Visible Thoughts Writer
Stack: Typescript, React, Firebase, Material UI, SlateJS
MIRI is a non-profit research institute that aims to promote and develop friendly artificial intelligence. I worked with them to develop a tool to create datasets collaboratively for the Visible Thoughts Project.
Context
The Visible Thoughts Project is an AI-alignment project that attempts at training an AI that could explain its reasoning.
Language models like OpenAI’s ChatGPT are trained on large datasets of text and can be used to generate very convincing texts from an initial prompt. For example, it can be used to continue a story, and this was the basis for AI Dungeon, a text-based role-playing game where the dungeon master is an AI. But the generated text could be offensive or dangerous. Even if we set up some counter-measures like profanity detection, with the current models we simply can’t anticipate all the possible problems.
MIRI researchers hypothesize that if we could train a language model on a dataset that contains intermediary “thoughts”, it would be much easier to understand why it came up with a particular sentence and correct the model from there. For this experiment, MIRI started to create a dataset of “thought-annotated dungeon runs”, which is similar to the output of the text-based role-playing game, except that the dungeon master explains everything that happens in the game world. For example, why does a character react in a certain way to the protagonist’s action, how did that character feel or think…
Problem
Such a dataset did not previously exist and must be created from scratch, so MIRI started looking for contributors. Scaling this project became a challenge: players and dungeon masters must coordinate to write a run, but without the player seeing the “thoughts”, which excludes using a tool like Google Docs. The runs also have a specific format that must be enforced. Finally, reviewers need to annotate some parts to have the dungeon master correct things accordingly to ensure the data quality.
This is where my work started.
Solution
Visible Thoughts Writer (VTW) is an interface for players and dungeon masters to create “thought-annotated dungeon runs”.
Users can create runs and invite other users to play on them. Each run is made of a series of steps, which each have a set of sections (prompts, thoughts, …). The users write or edit these sections using a custom text editor. Similarly to a messaging application, users are notified when it is their turn to play. The data can also be exported as a JSON file and re-imported back as a new run.

Pixel coordinate grounding data
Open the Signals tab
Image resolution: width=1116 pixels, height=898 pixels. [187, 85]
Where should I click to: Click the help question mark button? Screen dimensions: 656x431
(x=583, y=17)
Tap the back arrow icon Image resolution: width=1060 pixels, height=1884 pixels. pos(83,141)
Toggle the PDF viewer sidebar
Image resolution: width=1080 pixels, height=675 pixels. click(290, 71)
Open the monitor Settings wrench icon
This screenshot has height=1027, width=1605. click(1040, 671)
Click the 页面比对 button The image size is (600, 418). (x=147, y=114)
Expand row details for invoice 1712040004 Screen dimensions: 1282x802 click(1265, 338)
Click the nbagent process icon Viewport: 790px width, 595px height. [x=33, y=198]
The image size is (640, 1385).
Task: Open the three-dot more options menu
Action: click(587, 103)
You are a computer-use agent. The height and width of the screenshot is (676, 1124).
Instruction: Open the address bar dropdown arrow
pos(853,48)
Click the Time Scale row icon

**Tasks and exercises:**
- a) Output the passage of the Visible Thoughts Writer write-up between "This is where" and "as a new run.", inclusive.
- b) Using the Visible Thoughts Writer write-up, decide whether each statement agrees with it. Give yes or no and quote the deciding words: (i) The tool was built with Firebase and SlateJS. (ii) When writing a run, players can see the dungeon master's thoughts. (iii) Runs can be exported as CSV files.
- c) Extend the Visible Thoughts Writer write-up, starting after its last sentence.
The listing has no role in this exercise.

**Outputs in order:**
- a)
This is where my work started.
Solution
Visible Thoughts Writer (VTW) is an interface for players and dungeon masters to create “thought-annotated dungeon runs”.
Users can create runs and invite other users to play on them. Each run is made of a series of steps, which each have a set of sections (prompts, thoughts, …). The users write or edit these sections using a custom text editor. Similarly to a messaging application, users are notified when it is their turn to play. The data can also be exported as a JSON file and re-imported back as a new run.

- b)
(i) Yes: "Stack: Typescript, React, Firebase, Material UI, SlateJS"
(ii) No: "but without the player seeing the “thoughts”"
(iii) No: "The data can also be exported as a JSON file and re-imported back as a new run."

- c)
Under the hood, this is a web app using React and Firebase (Hosting, Firestore, Authentication and Cloud Functions). The text editor is built using SlateJS, a React framework for building rich text editors. For the UI, I used Material UI, a React component library.
Challenges
I must say that this was my first professional project using React, and I learned a lot (and even more since!). That also means that the code is far from perfect, and I would do things differently now. For example, I would create more hooks to separate the logic from the components, and maybe use React Query on top of Firebase to manage the data fetching.
The most challenging part was the rich-text editor. SlateJS is a very powerful framework, but it took me a while to get the exact behavior I wanted.
For example, a thought section contains bullets, each of which is composed of thoughts delimited by end-of-sentence characters. Each thought has a type, that corresponds to a particular formatting (e.g., color). Removing the end-of-sentence character collapses the two thoughts into one, keeping the type of the first one. Similarly, collapsing two bullets into one merges the thoughts of the second bullet into the first one. Things like bullets with no thoughts but some end-of-sentence characters must also be prevented by the editor…
There are many such constraints, and they must be handled indirectly by overriding a normalizeNode
callback function.
In order words, you need to fix the document structure a posteriori, which is not ideal.
Adding such “fixes” would sometime break other (more important) things!